Durante l’ultima opposizione, che si verifica quando il pianeta e il Sole si trovano ai lati opposti del cielo, è stata rilasciata questa meravigliosa vista del gigante gassoso del Sistema solare: sua maestà Giove.

Il pianeta sfoggia per l’occasione l’iconica e massiccia tempesta chiamata Grande Macchia Rossa con una larghezza di oltre 16mila km.

Il suo colore rossastro è probabilmente il prodotto di sostanze chimiche che vengono decomposte dalla luce ultravioletta solare nell’atmosfera superiore del gigante gassoso. All’interno di questa tempesta sferzano venti fino a 500 km/h, abbastanza potente da fare impallidire le tempeste sulla Terra.

Questa tempesta esiste fin da quando siamo stati in grado di osservarla, in epoca telescopica, sebbene negli ultimi tempi sembra che si stia restringendo.

Se la grande macchia appare rossa all’occhio umano, in questa immagine ultravioletta ripresa dal telescopio spaziale Hubble appare più scura perché le particelle di foschia ad alta quota assorbono la luce a queste lunghezze d’onda, a causa delle differenze nelle dimensioni delle particelle, nella composizione o nell’altitudine.

I dati utilizzati per creare questa immagine ultravioletta fanno parte di una indagine di Hubble volta a indagare il sistema di tempeste di Giove, al fine di mappare le nubi del gigante gassoso.
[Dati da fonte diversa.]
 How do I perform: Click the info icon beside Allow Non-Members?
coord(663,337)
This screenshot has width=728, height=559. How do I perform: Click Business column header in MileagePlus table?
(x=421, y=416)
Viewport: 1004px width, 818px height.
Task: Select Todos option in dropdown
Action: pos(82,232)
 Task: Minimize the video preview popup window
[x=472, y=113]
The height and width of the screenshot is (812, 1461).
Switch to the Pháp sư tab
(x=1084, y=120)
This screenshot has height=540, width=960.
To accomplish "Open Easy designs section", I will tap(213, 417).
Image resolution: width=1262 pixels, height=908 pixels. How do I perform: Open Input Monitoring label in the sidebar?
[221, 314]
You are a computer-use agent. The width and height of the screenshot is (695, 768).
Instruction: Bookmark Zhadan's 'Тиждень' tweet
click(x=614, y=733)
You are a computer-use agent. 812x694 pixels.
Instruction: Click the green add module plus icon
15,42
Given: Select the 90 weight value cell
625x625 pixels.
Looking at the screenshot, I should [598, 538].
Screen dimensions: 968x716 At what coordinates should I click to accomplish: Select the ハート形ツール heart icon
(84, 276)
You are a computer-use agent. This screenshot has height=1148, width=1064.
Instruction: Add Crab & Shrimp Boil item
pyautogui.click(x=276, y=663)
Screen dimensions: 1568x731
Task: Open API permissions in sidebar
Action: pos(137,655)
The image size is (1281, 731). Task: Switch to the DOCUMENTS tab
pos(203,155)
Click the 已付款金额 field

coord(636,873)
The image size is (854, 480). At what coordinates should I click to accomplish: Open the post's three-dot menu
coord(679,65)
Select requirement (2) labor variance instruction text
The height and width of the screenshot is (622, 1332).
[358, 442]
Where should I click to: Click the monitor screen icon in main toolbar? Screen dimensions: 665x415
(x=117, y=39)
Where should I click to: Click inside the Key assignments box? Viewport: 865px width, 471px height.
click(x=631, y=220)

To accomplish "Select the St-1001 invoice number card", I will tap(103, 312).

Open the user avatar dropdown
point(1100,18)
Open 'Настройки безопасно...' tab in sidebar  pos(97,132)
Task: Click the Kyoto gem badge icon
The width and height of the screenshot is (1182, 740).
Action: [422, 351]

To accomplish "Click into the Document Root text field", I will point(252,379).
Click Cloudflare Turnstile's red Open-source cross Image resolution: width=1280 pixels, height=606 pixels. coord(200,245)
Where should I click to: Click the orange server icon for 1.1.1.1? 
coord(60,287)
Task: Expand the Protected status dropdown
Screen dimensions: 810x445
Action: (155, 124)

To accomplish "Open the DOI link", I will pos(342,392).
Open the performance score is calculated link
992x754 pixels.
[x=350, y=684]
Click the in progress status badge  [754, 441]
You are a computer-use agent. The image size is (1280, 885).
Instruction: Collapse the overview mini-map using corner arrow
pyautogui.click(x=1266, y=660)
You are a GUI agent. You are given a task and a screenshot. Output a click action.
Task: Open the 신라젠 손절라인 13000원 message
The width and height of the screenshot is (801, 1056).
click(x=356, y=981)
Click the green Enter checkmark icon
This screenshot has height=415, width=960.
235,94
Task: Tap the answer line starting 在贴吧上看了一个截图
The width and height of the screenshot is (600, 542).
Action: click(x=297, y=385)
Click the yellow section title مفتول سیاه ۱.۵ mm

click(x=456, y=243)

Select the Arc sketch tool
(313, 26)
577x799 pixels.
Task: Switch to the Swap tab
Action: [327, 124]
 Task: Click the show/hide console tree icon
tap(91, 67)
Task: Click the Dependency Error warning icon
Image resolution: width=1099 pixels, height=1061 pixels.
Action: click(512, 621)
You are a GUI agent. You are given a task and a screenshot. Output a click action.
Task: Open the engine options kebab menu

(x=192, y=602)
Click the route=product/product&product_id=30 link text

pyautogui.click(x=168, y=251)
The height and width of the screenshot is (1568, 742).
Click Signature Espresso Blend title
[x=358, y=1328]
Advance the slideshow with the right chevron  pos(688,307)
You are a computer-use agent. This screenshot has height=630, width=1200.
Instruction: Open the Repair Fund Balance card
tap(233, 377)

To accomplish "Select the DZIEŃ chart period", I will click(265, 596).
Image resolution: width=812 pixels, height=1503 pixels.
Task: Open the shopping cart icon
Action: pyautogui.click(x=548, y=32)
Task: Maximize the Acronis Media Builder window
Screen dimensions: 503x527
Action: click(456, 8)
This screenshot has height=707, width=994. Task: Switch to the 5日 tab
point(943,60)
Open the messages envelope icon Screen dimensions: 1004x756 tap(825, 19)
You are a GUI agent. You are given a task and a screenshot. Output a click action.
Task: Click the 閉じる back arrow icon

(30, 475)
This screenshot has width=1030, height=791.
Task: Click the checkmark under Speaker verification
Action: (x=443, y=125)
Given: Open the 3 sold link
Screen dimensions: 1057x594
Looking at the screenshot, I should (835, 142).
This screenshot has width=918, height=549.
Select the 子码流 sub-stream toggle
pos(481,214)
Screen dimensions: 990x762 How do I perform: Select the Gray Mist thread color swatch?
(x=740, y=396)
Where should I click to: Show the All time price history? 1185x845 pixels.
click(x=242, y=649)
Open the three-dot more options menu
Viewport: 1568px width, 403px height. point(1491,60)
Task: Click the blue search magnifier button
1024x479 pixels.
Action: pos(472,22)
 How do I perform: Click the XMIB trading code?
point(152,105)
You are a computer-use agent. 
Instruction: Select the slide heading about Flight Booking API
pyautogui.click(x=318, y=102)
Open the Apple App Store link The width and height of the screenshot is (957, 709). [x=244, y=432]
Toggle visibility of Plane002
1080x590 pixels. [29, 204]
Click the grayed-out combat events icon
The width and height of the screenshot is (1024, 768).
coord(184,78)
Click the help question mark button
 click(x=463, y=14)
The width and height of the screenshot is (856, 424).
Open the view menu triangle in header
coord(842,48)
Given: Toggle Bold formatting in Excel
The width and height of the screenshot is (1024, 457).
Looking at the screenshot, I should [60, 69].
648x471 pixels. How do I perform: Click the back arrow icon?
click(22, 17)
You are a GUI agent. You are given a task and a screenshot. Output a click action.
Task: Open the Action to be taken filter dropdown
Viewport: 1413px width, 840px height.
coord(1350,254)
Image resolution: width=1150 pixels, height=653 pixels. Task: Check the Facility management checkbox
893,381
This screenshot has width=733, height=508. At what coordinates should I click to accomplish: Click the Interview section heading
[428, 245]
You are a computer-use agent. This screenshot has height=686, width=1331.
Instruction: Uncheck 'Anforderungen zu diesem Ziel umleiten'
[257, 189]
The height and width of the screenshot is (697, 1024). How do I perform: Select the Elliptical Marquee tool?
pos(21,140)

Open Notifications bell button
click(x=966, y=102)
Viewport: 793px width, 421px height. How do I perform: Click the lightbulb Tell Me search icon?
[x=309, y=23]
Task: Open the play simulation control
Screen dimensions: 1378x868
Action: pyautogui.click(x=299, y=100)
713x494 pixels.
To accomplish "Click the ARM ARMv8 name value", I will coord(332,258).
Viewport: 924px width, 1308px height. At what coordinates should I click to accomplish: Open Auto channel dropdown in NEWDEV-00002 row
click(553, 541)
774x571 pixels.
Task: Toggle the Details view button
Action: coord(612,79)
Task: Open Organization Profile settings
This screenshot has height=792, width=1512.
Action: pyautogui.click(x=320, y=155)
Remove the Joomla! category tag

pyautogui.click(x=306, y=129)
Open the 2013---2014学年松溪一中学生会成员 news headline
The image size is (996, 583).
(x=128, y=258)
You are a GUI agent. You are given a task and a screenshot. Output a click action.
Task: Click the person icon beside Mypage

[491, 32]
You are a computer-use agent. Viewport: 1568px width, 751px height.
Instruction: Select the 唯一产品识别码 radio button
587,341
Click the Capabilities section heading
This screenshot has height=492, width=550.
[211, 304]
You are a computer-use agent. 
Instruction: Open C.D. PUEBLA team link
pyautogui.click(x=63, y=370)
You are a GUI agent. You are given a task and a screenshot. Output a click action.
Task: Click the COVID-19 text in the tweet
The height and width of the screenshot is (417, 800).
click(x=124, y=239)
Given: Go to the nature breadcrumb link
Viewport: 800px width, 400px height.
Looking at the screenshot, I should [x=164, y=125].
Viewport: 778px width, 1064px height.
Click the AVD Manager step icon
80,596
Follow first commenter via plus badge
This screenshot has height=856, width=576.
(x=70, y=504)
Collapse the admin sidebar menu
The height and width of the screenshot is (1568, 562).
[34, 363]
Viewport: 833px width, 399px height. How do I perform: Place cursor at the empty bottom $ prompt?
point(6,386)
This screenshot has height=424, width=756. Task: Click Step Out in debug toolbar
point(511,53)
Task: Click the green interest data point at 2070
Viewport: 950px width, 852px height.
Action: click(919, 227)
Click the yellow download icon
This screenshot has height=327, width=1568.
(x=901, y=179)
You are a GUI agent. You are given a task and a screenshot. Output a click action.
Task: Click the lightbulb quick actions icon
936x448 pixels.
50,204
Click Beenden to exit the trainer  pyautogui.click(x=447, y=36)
I dati di Hubble forniscono agli astronomi dati preziosi per tracciare l’evoluzione di questo pianeta dinamico, e questa immagine non fa eccezione.

Ottenuta con esposizioni separate scattate nella regione ultravioletta dello spettro con la Wide Field Camera 3 (WFC3), permette di vedere quello che l’occhio umano non è in grado di rilevare: la luce ultravioletta. In questo caso, i colori assegnati per ciascun filtro sono: blu (F225W), verde (F275W) e rosso (F343N).